Se guardiamo al secolo scorso e alla legge istitutiva della scuola materna statale (legge 444 del 18 marzo 1968) sono passati più di 50 anni. Nelle intenzioni dei decisori politici del tempo, con la legge istitutiva, l’allora scuola materna sarebbe dovuta diventaresolo dello Stato e rivolta a tutta la popolazione infantile. Quindi si immaginava una generalizzazione dell’accesso da parte di tutti i bambini dai 3 ai 5. Non è stato così. In effetti nei primi decenni che hanno seguito la legge c’è stato un incremento continuo. Negli anni Ottanta l’espansione della spesa pubblica ha fatto aumentare il numero delle sezioni fino a 3.000 ogni anno scolastico.  Ora c’è un decremento verticale proprio per la diminuzione dell’utenza stessa. Ma si guarda comunque positivamente al consolidamento della scuola dell’infanzia con un progressivo miglioramento degli standard di funzionamento, come per esempio la riduzione del numero di alunni per sezione e la presenza del doppio docente.

Un servizio a domanda individuale o ad interesse pubblico?

Molto più incerta e frastagliata è la dimensione dei servizi destinati ai bambini da 0 a 3 anni di vita: l’attuazione della legge 1044 del 1971 (Piano quinquennale per l’istituzione di asili nido comunali con il concorso dello Stato), dopo oltre mezzo secolo della sua istituzione, ha ritardi tali da fare registrare, in alcuni territori del Sud e delle Isole, una percentuale inferiore al 10% quale copertura di servizi per bambini da 0 a 2 anni, mentre le percentuali nell’area Cento-Nord dell’Italia sono molto più alte.
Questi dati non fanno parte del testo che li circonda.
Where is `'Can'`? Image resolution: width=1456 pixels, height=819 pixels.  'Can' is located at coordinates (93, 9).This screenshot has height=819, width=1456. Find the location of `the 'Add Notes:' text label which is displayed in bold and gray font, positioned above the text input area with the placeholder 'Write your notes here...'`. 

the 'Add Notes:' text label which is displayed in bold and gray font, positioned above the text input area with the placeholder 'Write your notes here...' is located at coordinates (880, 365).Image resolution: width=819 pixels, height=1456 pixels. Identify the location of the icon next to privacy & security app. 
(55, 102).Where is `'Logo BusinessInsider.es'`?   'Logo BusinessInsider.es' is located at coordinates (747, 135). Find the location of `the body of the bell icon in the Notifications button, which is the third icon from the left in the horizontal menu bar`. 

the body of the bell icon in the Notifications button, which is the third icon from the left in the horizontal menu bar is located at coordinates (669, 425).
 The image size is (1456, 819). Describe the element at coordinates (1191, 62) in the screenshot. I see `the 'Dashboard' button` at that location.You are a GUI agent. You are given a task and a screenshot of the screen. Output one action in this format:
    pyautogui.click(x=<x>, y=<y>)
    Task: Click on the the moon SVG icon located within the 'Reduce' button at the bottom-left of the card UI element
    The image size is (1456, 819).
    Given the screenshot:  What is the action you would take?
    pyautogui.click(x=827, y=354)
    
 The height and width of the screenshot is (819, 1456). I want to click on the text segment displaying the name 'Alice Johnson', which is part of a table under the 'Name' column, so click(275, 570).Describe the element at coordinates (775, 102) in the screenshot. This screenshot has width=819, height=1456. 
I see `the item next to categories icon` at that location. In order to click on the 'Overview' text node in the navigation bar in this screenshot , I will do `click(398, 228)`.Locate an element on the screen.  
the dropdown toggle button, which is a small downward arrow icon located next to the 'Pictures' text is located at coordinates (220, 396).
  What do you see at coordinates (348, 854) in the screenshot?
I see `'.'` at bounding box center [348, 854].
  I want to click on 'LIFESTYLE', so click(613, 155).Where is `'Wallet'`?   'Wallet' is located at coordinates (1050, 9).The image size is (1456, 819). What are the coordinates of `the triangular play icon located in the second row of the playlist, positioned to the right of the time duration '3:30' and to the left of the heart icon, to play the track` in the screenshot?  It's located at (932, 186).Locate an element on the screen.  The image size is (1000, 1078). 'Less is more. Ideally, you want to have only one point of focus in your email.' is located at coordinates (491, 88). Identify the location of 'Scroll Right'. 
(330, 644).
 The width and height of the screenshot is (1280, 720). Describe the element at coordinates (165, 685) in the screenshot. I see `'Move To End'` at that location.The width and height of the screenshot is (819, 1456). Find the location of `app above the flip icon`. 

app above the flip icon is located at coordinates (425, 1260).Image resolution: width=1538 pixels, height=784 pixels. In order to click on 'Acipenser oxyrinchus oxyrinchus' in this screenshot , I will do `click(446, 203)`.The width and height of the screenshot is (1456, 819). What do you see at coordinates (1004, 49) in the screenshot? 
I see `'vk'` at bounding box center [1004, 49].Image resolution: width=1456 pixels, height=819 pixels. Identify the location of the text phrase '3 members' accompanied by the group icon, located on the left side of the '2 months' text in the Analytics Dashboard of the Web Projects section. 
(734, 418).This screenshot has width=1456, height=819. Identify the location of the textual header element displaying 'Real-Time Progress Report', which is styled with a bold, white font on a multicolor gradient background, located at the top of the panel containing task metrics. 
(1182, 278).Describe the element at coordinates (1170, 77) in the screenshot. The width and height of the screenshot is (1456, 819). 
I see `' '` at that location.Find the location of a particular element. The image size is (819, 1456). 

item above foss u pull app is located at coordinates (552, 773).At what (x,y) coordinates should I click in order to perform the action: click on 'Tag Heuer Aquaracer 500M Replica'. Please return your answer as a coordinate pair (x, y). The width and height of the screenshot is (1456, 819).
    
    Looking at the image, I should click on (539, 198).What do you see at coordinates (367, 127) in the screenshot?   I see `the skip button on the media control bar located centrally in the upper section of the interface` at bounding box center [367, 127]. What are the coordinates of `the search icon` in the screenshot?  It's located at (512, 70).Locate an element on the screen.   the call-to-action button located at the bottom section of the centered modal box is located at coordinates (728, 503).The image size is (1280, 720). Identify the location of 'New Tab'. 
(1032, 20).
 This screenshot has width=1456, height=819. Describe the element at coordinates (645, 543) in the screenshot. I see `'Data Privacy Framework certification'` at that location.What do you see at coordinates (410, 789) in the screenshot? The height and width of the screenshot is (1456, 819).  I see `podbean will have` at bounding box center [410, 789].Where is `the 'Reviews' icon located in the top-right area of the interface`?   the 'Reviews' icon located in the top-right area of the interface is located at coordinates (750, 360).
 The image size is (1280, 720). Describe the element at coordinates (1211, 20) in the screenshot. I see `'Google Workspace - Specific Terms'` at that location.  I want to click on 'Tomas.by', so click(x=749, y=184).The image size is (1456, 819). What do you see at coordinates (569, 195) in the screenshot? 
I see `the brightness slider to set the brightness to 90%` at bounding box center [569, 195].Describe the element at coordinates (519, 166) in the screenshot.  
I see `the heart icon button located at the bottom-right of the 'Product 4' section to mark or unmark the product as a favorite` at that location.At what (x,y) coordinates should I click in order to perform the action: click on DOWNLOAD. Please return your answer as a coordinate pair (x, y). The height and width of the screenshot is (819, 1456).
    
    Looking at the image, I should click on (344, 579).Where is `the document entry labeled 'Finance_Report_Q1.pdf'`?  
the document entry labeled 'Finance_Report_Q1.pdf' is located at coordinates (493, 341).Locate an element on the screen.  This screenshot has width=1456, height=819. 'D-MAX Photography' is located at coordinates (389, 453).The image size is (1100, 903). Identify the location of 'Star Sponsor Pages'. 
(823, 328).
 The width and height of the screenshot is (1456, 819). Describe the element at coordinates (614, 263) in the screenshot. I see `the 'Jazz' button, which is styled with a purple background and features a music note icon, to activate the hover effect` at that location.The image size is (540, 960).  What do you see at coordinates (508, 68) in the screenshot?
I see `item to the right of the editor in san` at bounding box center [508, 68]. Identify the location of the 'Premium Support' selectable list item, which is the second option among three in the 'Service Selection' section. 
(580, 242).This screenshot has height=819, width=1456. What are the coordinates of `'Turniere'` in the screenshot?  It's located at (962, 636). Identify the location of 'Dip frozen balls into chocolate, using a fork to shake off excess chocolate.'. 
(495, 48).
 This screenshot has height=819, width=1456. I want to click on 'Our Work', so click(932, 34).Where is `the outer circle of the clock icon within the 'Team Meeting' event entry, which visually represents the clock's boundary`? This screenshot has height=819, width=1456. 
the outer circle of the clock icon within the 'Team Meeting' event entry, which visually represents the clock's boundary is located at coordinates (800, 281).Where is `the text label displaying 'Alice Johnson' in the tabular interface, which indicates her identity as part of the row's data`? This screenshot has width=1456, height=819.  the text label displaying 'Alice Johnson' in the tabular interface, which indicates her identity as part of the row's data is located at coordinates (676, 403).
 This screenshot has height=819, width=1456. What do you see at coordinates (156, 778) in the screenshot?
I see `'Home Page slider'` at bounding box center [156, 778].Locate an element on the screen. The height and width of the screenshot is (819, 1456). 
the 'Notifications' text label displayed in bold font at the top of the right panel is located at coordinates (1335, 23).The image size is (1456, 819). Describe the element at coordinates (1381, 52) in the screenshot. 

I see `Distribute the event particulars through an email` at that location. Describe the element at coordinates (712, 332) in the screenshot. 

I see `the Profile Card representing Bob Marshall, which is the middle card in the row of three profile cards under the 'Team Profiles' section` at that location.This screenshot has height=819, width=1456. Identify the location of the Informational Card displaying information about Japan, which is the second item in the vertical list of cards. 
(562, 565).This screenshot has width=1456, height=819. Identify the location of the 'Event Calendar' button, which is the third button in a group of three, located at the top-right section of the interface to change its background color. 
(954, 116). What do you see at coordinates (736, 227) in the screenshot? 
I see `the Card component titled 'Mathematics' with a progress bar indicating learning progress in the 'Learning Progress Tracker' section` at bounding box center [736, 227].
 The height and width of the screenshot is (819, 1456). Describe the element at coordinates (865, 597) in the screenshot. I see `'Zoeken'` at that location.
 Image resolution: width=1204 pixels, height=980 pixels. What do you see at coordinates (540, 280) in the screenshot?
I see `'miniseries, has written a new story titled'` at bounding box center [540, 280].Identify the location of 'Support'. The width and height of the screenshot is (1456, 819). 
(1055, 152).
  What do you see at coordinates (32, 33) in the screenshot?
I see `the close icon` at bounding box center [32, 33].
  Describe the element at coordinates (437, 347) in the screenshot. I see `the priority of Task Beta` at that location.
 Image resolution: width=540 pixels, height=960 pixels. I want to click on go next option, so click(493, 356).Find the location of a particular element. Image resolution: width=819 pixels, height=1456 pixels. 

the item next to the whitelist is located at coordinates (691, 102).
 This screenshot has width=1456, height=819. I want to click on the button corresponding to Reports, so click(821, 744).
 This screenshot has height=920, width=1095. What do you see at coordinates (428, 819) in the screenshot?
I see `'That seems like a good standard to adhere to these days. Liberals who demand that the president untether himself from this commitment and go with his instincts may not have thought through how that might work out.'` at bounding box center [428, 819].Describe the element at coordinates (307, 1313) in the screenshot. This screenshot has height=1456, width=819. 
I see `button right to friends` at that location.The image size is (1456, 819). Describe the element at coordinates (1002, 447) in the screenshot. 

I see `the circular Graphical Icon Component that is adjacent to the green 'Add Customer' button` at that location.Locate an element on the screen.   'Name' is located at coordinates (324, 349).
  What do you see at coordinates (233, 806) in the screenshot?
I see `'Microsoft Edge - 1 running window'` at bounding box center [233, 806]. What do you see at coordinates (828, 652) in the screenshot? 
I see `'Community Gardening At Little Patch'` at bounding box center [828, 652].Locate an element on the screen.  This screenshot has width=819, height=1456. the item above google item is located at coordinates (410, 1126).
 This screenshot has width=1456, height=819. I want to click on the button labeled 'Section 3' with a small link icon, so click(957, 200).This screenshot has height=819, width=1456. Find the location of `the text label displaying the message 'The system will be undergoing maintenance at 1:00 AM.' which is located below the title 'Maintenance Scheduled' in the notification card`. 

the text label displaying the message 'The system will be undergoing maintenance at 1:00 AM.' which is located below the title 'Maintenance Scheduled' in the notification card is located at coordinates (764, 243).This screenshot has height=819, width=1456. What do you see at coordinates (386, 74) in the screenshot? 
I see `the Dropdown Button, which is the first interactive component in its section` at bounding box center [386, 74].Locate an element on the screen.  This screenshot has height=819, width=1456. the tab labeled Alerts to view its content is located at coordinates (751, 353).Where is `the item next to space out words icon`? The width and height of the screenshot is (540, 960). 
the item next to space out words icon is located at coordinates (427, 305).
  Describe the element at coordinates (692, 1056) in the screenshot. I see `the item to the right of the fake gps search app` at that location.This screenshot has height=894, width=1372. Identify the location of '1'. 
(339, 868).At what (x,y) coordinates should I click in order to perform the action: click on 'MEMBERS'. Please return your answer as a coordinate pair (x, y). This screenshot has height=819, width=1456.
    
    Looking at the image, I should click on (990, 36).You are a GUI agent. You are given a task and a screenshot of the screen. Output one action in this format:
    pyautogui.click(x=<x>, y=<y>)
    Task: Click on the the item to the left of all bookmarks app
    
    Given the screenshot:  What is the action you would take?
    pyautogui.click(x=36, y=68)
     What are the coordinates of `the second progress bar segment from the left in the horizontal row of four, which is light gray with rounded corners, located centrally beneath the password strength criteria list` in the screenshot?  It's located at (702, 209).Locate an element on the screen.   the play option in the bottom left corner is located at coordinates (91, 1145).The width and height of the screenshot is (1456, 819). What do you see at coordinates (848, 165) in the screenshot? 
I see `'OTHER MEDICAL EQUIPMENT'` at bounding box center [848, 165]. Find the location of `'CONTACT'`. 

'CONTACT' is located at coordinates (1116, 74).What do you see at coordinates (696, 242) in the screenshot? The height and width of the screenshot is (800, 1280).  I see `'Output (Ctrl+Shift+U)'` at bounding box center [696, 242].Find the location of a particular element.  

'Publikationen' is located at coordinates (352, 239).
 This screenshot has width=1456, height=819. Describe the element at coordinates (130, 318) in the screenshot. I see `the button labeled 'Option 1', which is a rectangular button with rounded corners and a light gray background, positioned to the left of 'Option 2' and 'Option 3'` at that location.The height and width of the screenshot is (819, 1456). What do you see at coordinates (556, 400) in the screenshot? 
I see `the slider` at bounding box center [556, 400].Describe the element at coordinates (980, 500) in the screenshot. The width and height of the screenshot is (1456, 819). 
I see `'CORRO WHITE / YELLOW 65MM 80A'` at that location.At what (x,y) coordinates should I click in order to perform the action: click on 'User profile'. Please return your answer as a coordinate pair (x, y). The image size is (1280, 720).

Il decentramento amministrativo verso le Regioni e i Comuni della competenza dei servizi educativi per la prima infanzia fa emergere ancor di più la forte diversità delle sensibilità e delle competenze presenti nelle diverse aree del Paese. La conseguenza è la diffusione disomogenea di contesti stimolanti e strutturati di crescita per i più piccoli. La carenza di risorse e di attenzione in alcune aree geografiche alimenta altresì quella visione distorta di considerare i servizi per la prima infanzia “a domanda individuale” con previsione di rette a carico delle famiglie piuttosto che come servizio di interesse pubblico: inevitabile l’aggravio dei divari territoriali e culturali.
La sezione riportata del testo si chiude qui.